__What is required__.
In the copy, keep every word of the data below and none of its pictures.

__Task inputs__.
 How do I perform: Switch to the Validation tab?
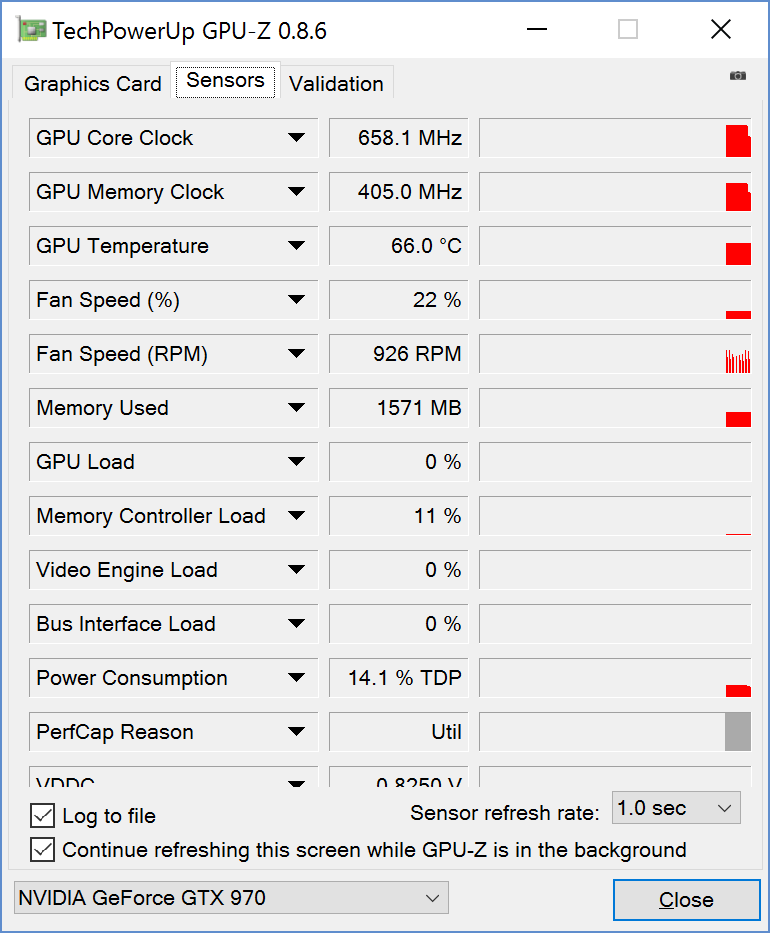[x=336, y=83]
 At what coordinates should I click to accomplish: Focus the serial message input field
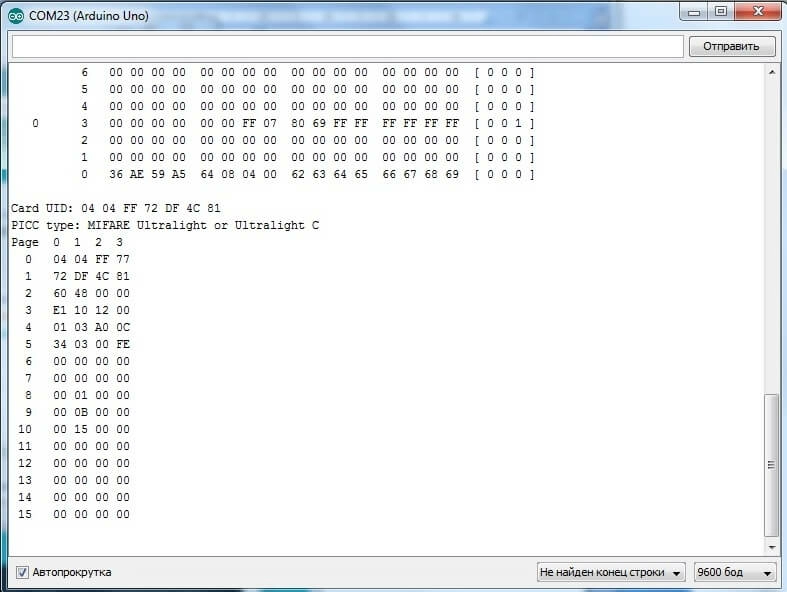coord(346,46)
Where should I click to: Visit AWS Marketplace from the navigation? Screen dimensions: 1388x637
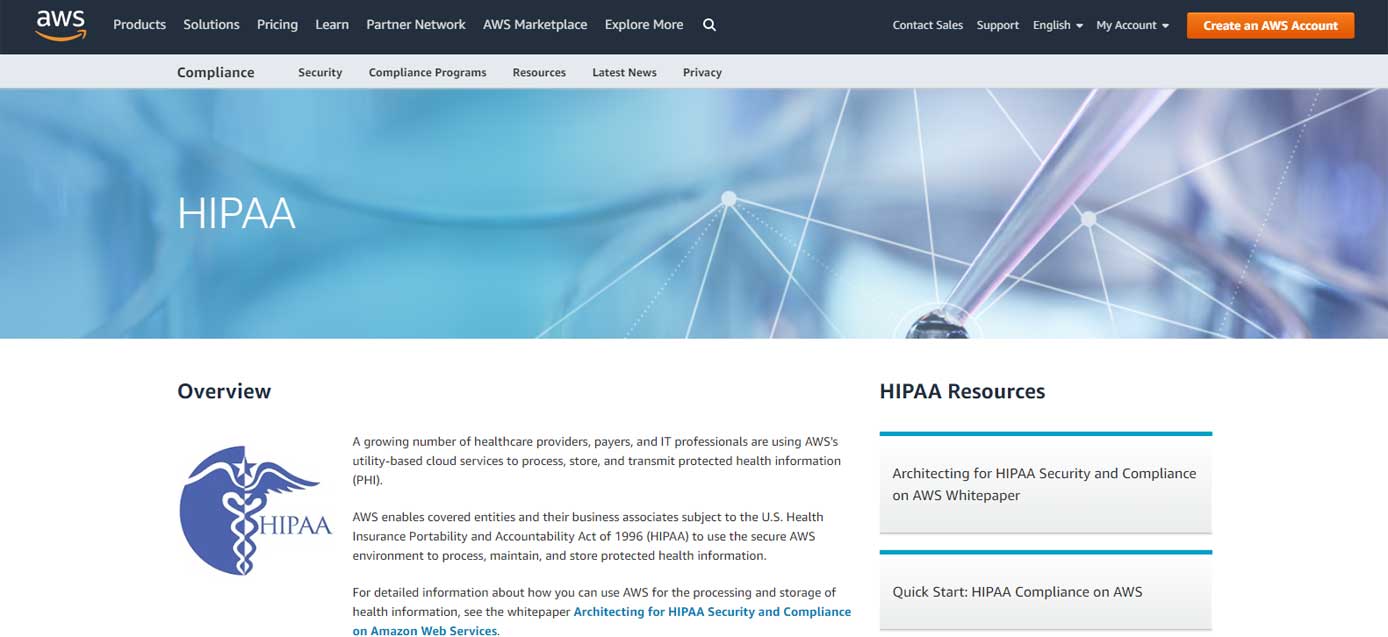[535, 25]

__Task result__.
 How do I perform: Switch to the Validation tab?
[x=336, y=83]
 At what coordinates should I click to accomplish: Focus the serial message input field
coord(346,46)
Where should I click to: Visit AWS Marketplace from the navigation? Screen dimensions: 1388x637
[535, 25]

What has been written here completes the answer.